Dedication, that's what you need

If you’re talking virtual desktop infrastructure (or VDI) there are a few options – VMware Horizon View, Microsoft Remote Desktop Services, even smaller players like 2X Software – but chances are you’re going to plump for the biggest hitter, the company which has been doing it for the longest. You guessed it, I’m talking about Citrix.

From its early days delivering multi-user access technologies for OS/2 and Windows NT, Citrix Systems’ core offering has always been server-based.

From WinFrame and MetaFrame to Presentation Server and latterly Citrix XenApp, Citrix has been delivering desktop-like application access on Windows Server operating systems.

Usually this works well, but occasionally there can be compromises in dressing up a server OS like a desktop one (and hoping nobody trips over the cracks). So when Citrix released XenDesktop it was seen as the answer to all of these issues.

Citrix has changed its core focus from XenApp to XenDesktop in recent years, and even tried (unsuccessfully) to kill off XenApp, only to face a backlash and reinstate it as a sub-product of the now dominant XenDesktop.

There is, however, an outside factor preventing the world at large from switching en masse to XenDesktop, and that ultimately led to the backlash that forced Citrix to take the noose from around XenApp’s neck. It is ... Microsoft licensing.

If you want to operate XenDesktop (other VDI technologies are available) in a corporate environment, you will encounter no issues around licensing, particularly if you have a Select Licence Agreement with Microsoft for easy access to desktop licences.

If you purchased Software Assurance on top of your Select Licences, you automatically receive an entitlement to utilise your local desktop licences in a dedicated hosted environment.

That’s great news for sysadmins in internal environments – any user licences in play automatically transfer in a 1:1 relationship with software used on your virtual desktop infrastructure – so all that hardware humming away in your server room, used to facilitate remote access or business continuity; it’s all covered from an end-user licensing standpoint.

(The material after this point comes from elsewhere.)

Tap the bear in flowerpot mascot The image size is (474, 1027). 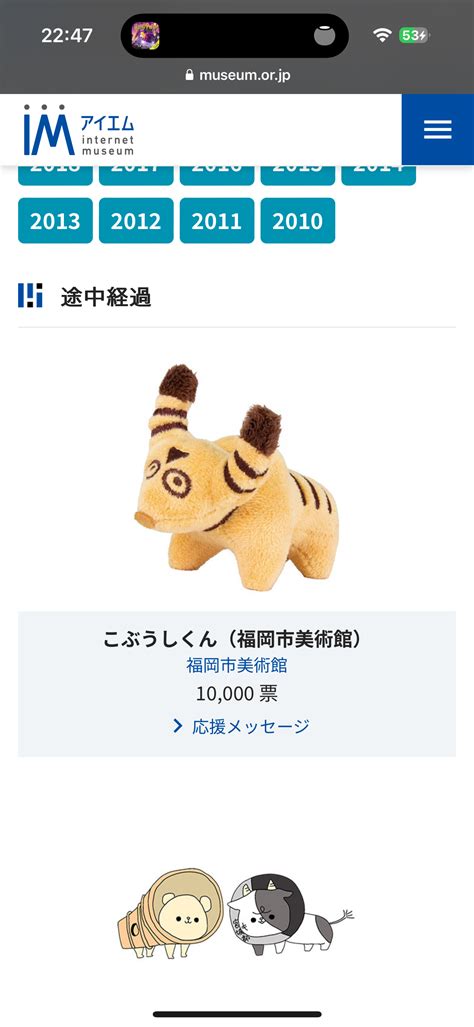166,914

What happens if you’re not big enough for a Select Licence with Software Assurance, though? Microsoft has you covered there, too. You can purchase a Virtual Desktop Access licence, which entitles a user with a licensed version of a Windows on their local machine use a single instance of a Windows desktop operating system on a VDI server, in that same 1:1 ratio.

So as long as your local licence is nice and legal, and you purchase the extra VDA license for about $100 per year, then you’re covered in the virtual environment.

What if you’re responsible for virtual desktop provision to more than one organisation; if you’re part of a body with multiple discrete arms, or even a managed service provider? Unfortunately, that makes you incompatible with Microsoft’s Virtual Desktop Access licensing – at least, not without jumping through some serious hardware hoops first.

There is no Service Provider License Agreement for Microsoft’s VDA, and for a Virtual Desktop Access license to be above board, the remote system must be run entirely on dedicated hardware.

The terms and conditions of the VDA license states: “Hosters need to ensure they isolate the hardware and other resources for each company. Any hardware running an instance of Microsoft software (OS or application) must be dedicated to a single customer.”

You can’t even be sneaky with virtualisation. The aforementioned T&Cs are wrapped up so tightly that the word “hardware” is operative at every step. That means physical hosts have to be dedicated; virtual machines aren’t enough. The VDA agreement even goes so far to state that a SAN must be dedicated per customer, if said storage is going to be used to host Microsoft software being delivered under Virtual Desktop Access licences.

Servers are one thing, but the notion of an individual SAN per customer is ludicrous and instantly nixes any business model that attempts to deliver hosted VDI on Citrix’s preferred technology, XenDesktop.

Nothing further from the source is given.